[erlang-questions] nand problem
Richard A. O'Keefe
ok@REDACTED
Fri Jan 30 06:16:00 CET 2015
On 27/01/2015, at 5:21 am, Roelof Wobben <r.wobben@REDACTED> wrote:
> Hello,
>
> I now have to make a nand boolean with pattern matching.
> I have found out that nand is true except when its true and true.
>
> as hint I get to implement nand using and and or.

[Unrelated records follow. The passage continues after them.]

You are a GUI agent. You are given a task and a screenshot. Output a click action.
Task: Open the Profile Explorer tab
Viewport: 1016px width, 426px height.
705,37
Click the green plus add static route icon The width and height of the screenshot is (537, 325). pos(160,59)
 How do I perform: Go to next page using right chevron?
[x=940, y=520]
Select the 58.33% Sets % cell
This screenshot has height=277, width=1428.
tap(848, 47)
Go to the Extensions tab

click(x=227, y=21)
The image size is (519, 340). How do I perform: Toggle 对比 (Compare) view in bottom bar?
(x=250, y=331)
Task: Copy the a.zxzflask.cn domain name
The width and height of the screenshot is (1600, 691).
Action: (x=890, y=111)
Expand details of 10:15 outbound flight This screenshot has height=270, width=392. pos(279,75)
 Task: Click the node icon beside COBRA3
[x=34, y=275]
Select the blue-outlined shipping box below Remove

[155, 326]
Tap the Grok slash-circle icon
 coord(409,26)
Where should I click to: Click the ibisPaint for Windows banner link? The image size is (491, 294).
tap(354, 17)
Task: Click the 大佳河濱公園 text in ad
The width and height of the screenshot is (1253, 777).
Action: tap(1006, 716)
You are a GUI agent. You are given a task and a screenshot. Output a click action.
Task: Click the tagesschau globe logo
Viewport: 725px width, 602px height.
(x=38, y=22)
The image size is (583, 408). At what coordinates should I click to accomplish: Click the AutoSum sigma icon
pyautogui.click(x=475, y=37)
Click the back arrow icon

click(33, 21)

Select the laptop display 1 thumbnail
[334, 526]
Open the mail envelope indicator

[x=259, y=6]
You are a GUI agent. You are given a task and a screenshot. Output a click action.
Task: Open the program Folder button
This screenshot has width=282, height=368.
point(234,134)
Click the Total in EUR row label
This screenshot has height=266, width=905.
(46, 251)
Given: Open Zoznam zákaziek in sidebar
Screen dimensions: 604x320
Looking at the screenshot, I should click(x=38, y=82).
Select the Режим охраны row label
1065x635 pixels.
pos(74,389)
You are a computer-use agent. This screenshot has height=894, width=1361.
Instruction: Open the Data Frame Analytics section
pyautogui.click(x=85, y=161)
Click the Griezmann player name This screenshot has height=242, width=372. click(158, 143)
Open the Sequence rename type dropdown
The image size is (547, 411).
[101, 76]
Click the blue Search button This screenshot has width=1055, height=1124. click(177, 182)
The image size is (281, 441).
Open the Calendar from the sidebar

You can't. If you think of the Booleans as the lattice
with carrier {false,true} and false < true,
"and" is min and "or" is max, both of which are monotone
non-decreasing. Any composition of monotone non-decreasing
functions is monotone non-decreasing. But
nand(false,false) = true > false = nand(true,true),
so nand is NOT monotone non-decreasing and cannot be a
composition of ands and ors.
It's actually the other way around. Another name for 'nand'
is the "Sheffer stroke", and you can make all the 1 or 2
argument Boolean operators from *it*.
Look, the simplest possible approach is just to write down
the truth table:
true nand true = false
true nand false = true
false nand true = true
false nand false = true
and change it to Erlang syntax:
nand(true, true) -> false;
nand(true, false) -> true;
nand(false, true) -> true;
nand(false, false) -> true.
Dollars to doughnuts doing it this way was the point of the exercise.
After this,
not(X) -> nand(X, X).
and(X, Y) -> not(nand(X, Y)).
or(X, Y) -> nand(not(X), not(Y)).
Now try material implication, where (X imp Y) is true when Y
is true or X is false.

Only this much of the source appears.